■ Work item
Within the listing below, how many lines contain the word "field"? Answer with the number only.
╔══
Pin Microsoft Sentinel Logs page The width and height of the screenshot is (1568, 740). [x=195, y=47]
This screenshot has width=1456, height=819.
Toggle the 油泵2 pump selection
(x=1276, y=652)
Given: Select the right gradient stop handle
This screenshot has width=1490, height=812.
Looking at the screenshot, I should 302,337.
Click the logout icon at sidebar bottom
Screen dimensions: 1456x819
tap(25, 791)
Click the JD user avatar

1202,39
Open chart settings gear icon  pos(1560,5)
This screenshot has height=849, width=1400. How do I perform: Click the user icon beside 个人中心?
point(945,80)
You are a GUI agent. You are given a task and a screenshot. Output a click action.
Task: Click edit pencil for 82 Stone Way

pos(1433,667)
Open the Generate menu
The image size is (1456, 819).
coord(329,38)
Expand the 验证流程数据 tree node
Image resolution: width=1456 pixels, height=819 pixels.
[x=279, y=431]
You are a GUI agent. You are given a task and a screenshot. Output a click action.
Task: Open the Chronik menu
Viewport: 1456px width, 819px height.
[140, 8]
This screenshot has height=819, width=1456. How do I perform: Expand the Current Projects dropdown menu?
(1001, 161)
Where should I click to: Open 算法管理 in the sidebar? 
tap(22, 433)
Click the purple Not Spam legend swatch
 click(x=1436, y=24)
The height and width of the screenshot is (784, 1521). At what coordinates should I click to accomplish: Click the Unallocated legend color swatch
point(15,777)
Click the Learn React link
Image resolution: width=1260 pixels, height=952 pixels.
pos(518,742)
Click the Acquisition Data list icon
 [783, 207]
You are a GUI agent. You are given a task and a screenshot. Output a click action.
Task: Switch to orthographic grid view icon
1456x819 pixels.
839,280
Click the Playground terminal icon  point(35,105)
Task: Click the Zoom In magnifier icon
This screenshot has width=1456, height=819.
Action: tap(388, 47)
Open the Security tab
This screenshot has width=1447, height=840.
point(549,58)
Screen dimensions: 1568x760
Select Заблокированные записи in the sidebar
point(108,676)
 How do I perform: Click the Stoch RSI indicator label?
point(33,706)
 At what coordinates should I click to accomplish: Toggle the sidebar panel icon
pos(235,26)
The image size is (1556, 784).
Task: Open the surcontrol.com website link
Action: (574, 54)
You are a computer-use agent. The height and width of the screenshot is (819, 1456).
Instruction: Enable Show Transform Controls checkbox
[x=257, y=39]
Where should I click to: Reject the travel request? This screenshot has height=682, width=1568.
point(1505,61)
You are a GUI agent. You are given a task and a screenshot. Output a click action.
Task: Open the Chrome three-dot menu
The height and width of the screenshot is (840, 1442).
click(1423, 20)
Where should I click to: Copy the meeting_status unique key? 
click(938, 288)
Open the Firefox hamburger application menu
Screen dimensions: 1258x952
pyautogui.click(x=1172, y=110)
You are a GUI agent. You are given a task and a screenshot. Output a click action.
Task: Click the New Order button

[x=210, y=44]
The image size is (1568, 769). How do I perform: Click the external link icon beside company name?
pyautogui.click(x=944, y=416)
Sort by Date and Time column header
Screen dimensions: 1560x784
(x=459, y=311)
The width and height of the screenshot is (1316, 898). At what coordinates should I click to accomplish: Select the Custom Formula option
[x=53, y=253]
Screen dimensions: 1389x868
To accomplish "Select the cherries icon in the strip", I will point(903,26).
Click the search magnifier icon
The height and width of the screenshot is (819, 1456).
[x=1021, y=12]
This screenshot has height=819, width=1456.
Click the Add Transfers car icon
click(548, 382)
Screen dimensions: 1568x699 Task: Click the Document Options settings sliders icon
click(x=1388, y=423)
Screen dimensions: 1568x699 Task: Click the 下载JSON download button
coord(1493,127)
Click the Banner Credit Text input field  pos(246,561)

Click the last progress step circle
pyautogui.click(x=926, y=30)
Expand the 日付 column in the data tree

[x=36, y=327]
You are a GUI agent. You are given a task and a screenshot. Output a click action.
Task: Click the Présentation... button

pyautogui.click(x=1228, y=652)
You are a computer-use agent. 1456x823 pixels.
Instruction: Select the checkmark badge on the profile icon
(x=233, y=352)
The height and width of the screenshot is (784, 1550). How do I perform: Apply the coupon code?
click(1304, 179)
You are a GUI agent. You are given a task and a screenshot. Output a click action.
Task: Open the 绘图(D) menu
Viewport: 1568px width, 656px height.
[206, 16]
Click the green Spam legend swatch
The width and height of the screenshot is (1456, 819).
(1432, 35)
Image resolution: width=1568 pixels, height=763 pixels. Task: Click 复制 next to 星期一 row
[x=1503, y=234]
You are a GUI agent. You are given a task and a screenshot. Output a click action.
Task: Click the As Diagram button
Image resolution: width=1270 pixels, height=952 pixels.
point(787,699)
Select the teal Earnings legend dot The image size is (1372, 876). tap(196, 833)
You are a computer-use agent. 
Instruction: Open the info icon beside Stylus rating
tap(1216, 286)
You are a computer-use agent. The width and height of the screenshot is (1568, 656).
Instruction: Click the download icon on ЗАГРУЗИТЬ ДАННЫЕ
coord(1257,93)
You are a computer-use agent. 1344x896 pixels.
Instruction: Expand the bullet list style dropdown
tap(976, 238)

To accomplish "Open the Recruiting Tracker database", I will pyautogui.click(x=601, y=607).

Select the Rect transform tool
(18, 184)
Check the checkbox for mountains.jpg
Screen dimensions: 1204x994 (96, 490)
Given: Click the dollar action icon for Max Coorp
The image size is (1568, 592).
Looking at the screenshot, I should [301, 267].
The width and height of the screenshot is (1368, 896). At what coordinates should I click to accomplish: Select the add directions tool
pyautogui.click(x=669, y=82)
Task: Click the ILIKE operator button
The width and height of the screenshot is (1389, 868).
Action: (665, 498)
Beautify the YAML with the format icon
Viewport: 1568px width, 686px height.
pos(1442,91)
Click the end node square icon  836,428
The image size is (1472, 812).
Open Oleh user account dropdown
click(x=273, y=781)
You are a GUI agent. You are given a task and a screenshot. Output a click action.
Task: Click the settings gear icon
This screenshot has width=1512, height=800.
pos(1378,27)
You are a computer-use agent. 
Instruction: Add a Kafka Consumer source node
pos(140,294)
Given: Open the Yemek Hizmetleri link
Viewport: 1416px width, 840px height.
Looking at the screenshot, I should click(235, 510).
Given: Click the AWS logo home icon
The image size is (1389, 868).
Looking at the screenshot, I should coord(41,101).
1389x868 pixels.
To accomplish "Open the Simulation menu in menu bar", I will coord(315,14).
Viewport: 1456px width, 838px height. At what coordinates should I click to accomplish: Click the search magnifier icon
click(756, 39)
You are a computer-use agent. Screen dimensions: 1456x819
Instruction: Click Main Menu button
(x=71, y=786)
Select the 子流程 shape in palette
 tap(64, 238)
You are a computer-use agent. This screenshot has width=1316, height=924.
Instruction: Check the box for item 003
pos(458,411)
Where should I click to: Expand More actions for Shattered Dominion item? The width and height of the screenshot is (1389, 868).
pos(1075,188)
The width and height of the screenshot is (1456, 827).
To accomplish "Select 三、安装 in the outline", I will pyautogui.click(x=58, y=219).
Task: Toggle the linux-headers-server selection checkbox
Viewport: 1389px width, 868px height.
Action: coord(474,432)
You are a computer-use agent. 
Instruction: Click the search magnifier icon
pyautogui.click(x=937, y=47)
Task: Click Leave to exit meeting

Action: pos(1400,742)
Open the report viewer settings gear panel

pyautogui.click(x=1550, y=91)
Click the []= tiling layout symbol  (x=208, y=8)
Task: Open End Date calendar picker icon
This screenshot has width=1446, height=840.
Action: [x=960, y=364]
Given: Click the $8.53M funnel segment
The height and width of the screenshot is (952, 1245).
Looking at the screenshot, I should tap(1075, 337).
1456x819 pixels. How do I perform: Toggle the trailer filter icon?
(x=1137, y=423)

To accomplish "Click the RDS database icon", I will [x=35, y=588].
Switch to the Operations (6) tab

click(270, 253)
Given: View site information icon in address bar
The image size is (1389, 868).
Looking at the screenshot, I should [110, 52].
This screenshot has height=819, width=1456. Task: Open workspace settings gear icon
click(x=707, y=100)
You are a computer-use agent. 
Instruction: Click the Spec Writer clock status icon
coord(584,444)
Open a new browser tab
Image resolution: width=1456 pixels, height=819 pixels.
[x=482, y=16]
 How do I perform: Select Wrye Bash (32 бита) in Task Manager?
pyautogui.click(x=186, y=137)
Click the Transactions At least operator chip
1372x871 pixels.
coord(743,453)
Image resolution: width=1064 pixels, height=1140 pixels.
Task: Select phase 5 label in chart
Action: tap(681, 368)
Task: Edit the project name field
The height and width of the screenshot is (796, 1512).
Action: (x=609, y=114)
╚══
■ Solution to this exercise
2